*Tasks to complete*
a) Rewrite the part of the passage on the themes of PoE that opens with the words "All of that" and closes with "aching existential wound.", replacing "pantheon" with "host".
b) Continue the passage on the themes of PoE from its final sentence.

*Document excerpt*
============

All of that comes down to the main quest and central themes/problems the game revolves around, which is that there are no answers to the great questions in life because it seems life is meaningless, so much to the point that people created a pantheon of gods to try to fill in the aching existential wound.
It's not like there isn't a similar/exact same school of thought in real life, while people still exist and haven't committed mass suicide. However, nihilism isn't the theme of PoE, PoE doesn't have a theme because it doesn't have a plot, let alone a coherent one which underlines a philosophical understanding of life. That sounds comical in the context of PoE. Whatever Thaos fantasizes and illudes about in his mind is his problem, not to mention that he doesn't think life is meaningless, at least not his own. He thinks his purpose is to keep some "great secret" at all cost. I've heard some people say that "unanswered questions" are the theme of PoE, but I've argued that the only unanswered question is Eder's and arguably Kana's. Even if, somehow, people manage to find more, the theme can't be unanswered questions because the ramifications of such aren't explored, they just shrug and go "oh, well, better luck next time". Maybe, at the most, with a lot of creativity and hyperinterpretation, you can say that "the search for answers" is a main goal for a lot of the people in the story.

============

*Supplied data*

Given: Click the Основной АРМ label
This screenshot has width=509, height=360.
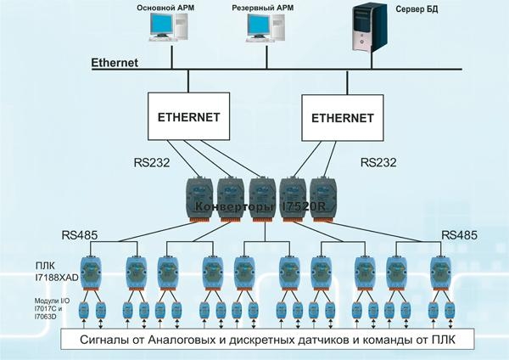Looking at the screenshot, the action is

============

*Task answers*
a)
All of that comes down to the main quest and central themes/problems the game revolves around, which is that there are no answers to the great questions in life because it seems life is meaningless, so much to the point that people created a host of gods to try to fill in the aching existential wound.

b)
Which is exactly what Josh tries to do with removing xp for combat.
There is xp for combat, it's just called "filling the bestiary".
To join in the other discussion about knight-errants - I don't think it matters whether adventuring is realistic or not, it obviously isn't. It's a fabrication concocted by troubadours and poets, much like the modern conception of "soul mates" and "romantic love". There is no realistic, sane person who goes around helping random people with their troubles, that's why Don Quixote was written, to show the absurdity of such a situation. RPGs, however, can get away with this because of the xp system and the desire for non-linearity. Yes, some examples are better than others, but it very much depends on the framing of the main quest and whether it permits such going around doing random tasks. These random tasks
shouldn't be random, they should still serve some kind of purpose within the whole, that's why art exists as a rationalized
construct, to not be random. Otherwise you can just improvise the quests along the way (it feels like they are doing exactly this) and it wouldn't make a lick of difference, and it doesn't. Battle Brothers is a perfect example of this, the quests are literally improvised by the systems and the end goal of the characters is self-advancement and personal wealth. Is Battle Brothers narratively engaging? I wouldn't say so, people don't play it for the story.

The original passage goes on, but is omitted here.